Clearly, "effect on the market" must be presumed POSITIVE. However, see http://www.authorslawyer.com/c-amazon.shtml.


ASCAP

How music copyrights are "supposed" to work: ASCAP (the American Society of Composers, Authors, & Publishers). See ascap.com.
 
ASCAP: collects on behalf of all members, = original songwriters.
 
To perform, you need a license from ASCAP, BMI, & third one (SESAC?). See ascap.com/licensing. Even if you write your own songs and perform only them, you still may be asked to show you have these licenses! While that sounds appalling to some, it's based on the not-implausible idea that the nightclub/venue where you play is the entity to actually pay the fees, and they have no guarantee you won't whip out an old Beatles song. [Richard Hayes Phillips, a musician who plays only his own and traditional material, did apparently beat BMI here. But not without a prolonged fight.]
 
Blanket performance licenses are generally affordable, though not negligible.

Generally ASCAP licenses do not allow:
That is, a university with regular chamber-music concerts (not covered by copyright) must pay ASCAP just as if these were copyrighted music.
 
You need a license to play recorded music at public places, too.  You do not get this right automatically when you buy a CD. Nor does purchasing sheet music provide you with any performance right.
 
ASCAP collects your money, keeps about 12%, and sends the rest off to its members. At one time this was in proportion to their radio play, which meant that if you play music no longer found on the radio, the original songwriters will get nothing. The rules have changed, however; now, ASCAP licensees have to supply information about what was played in order to ensure proper crediting.
 
ASCAP and BMI continue to support the idea of a strict difference between public and private listening. While there are grey areas here, it is hard to see that technology or file-sharing has contributed any new ones.

They are very concerned about web radio, and have had reasonable success in making it unaffordable for any but commercial stations with traditional formats.



TRANSFORMATIVE use

This describes copying where the "purpose .. of the use" (factor 1) is wholly different from the purpose of the original.

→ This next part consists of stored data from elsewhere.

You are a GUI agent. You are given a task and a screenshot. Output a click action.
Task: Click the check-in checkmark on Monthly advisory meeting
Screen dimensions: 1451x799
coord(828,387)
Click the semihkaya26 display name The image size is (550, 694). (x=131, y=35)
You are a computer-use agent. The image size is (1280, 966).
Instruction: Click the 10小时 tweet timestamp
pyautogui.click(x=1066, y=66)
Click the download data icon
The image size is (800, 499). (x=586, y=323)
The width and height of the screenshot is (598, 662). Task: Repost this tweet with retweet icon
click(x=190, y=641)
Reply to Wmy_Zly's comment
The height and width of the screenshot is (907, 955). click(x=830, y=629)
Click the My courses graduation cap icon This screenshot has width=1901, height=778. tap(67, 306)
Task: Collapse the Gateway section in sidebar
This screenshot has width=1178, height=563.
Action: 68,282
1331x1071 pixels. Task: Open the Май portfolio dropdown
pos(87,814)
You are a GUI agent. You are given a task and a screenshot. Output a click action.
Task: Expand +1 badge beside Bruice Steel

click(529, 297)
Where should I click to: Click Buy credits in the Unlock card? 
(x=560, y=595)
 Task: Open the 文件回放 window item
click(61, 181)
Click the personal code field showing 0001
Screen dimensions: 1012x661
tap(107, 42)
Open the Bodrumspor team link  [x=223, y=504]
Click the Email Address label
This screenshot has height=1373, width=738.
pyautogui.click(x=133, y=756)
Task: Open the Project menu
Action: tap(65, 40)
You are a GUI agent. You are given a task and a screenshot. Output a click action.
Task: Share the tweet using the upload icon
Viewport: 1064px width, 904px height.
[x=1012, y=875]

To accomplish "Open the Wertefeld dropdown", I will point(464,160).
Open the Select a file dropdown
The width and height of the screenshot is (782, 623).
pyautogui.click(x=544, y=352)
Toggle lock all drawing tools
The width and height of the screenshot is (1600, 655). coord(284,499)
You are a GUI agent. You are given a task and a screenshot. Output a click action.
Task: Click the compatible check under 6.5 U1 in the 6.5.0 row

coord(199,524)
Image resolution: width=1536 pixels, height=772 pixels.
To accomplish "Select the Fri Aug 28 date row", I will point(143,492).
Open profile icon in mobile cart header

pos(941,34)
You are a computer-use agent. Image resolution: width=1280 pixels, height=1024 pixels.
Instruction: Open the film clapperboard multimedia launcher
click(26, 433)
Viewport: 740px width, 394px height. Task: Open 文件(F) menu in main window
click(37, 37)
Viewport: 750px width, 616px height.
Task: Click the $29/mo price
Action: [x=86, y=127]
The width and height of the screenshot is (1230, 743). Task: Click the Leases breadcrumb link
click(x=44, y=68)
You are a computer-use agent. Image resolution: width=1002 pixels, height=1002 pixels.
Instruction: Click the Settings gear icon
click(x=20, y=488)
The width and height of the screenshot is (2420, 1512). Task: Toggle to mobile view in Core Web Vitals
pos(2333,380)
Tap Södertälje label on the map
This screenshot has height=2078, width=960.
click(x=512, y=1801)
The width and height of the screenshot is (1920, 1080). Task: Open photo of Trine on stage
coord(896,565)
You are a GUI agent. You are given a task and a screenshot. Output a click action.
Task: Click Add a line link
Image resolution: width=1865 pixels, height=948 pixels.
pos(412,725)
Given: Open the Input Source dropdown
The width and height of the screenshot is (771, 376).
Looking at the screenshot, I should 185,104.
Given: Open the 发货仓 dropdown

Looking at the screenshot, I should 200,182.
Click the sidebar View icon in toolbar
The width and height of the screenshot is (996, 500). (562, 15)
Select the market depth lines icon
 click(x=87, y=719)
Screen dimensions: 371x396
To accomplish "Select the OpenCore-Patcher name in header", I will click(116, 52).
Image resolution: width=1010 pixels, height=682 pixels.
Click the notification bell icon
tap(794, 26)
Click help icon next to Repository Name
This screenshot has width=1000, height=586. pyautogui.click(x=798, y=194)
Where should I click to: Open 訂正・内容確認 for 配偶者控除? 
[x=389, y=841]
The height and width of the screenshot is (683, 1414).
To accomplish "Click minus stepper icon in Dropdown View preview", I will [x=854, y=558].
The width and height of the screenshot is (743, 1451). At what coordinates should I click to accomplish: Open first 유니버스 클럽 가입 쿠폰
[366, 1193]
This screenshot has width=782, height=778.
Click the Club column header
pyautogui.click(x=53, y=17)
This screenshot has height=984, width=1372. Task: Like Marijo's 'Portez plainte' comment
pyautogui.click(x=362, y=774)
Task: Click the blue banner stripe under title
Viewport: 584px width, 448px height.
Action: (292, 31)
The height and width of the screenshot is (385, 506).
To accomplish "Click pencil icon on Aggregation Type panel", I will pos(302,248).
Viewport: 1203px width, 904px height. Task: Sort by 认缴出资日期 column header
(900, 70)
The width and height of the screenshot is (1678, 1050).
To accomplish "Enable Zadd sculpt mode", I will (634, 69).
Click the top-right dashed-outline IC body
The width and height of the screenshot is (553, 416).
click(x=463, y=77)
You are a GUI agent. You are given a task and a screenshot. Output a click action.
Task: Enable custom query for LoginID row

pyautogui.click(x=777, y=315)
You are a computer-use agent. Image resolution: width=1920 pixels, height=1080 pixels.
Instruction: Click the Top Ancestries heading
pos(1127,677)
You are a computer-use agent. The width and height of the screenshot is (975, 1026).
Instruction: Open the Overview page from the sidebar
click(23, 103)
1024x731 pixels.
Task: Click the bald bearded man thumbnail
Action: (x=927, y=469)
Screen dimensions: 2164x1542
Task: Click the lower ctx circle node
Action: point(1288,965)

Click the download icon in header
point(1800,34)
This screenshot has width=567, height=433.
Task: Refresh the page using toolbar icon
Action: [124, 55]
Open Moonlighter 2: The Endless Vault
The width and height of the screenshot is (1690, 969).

Typically it may be important that the new use offer something to the public that was otherwise unavailable.

Parodies are usually considered transformative use.

Another example: from Diebold v Online Policy Group, & some Swarthmore students: (Actually, they were suing Diebold; the students had posted some internal Diebold memos, and Diebold was wildly filing DMCA takedown notices. The students, and the EFF, felt these were an abuse of the DMCA process.)

From the judge's opinion:
Finally, Plaintiffs' ... use was transformative: they used the email archive to support criticism that is in the public interest, not to develop electronic voting technology. Accordingly, there is no genuine issue of material fact that Diebold, through its use of the DMCA, sought to and did in fact suppress publication of content that is not subject to copyright protection.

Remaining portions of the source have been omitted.